AIM OF THE TASK:
Reproduce the items below verbatim, from the line containing "At what (x,y)" through the line containing "center [1603, 1091].", including both of those lines.

Records excerpted from a collection:
* * * * *

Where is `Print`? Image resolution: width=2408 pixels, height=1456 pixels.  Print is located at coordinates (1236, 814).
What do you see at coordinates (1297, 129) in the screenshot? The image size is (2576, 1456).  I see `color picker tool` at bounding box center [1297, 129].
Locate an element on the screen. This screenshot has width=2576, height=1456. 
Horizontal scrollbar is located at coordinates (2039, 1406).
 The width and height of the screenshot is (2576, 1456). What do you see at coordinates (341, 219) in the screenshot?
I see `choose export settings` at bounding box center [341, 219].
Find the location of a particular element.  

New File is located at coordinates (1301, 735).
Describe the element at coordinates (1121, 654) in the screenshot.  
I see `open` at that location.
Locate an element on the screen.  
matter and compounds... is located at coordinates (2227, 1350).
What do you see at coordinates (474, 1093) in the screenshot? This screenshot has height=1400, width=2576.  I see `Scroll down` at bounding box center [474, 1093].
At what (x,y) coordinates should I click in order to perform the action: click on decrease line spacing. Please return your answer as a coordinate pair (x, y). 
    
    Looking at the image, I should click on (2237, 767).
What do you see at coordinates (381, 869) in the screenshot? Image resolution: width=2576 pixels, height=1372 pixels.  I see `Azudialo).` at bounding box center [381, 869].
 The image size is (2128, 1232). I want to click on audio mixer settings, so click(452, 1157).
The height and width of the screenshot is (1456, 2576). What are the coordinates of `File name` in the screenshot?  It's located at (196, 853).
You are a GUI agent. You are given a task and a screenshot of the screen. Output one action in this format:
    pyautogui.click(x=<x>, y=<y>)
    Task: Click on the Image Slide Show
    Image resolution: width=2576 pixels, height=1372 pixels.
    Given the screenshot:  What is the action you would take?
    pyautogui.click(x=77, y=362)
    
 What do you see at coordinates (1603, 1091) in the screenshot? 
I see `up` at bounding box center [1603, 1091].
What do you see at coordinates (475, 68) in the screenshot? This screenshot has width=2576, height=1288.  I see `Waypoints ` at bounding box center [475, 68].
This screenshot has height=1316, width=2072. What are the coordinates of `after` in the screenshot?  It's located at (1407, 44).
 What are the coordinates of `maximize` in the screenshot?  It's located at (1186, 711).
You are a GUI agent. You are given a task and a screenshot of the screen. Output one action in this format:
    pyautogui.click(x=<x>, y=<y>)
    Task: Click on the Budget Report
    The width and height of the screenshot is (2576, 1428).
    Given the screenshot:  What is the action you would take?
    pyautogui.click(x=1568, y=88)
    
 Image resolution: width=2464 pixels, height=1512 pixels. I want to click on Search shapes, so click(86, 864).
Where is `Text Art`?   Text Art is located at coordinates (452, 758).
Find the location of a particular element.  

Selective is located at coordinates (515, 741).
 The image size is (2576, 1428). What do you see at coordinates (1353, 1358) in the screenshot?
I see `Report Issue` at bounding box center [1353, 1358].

* * * * *

TASK OUTPUT:
At what (x,y) coordinates should I click in order to perform the action: click on decrease line spacing. Please return your answer as a coordinate pair (x, y). 
    
    Looking at the image, I should click on (2237, 767).
What do you see at coordinates (381, 869) in the screenshot? Image resolution: width=2576 pixels, height=1372 pixels.  I see `Azudialo).` at bounding box center [381, 869].
 The image size is (2128, 1232). I want to click on audio mixer settings, so click(452, 1157).
The height and width of the screenshot is (1456, 2576). What are the coordinates of `File name` in the screenshot?  It's located at (196, 853).
You are a GUI agent. You are given a task and a screenshot of the screen. Output one action in this format:
    pyautogui.click(x=<x>, y=<y>)
    Task: Click on the Image Slide Show
    Image resolution: width=2576 pixels, height=1372 pixels.
    Given the screenshot:  What is the action you would take?
    pyautogui.click(x=77, y=362)
    
 What do you see at coordinates (1603, 1091) in the screenshot? 
I see `up` at bounding box center [1603, 1091].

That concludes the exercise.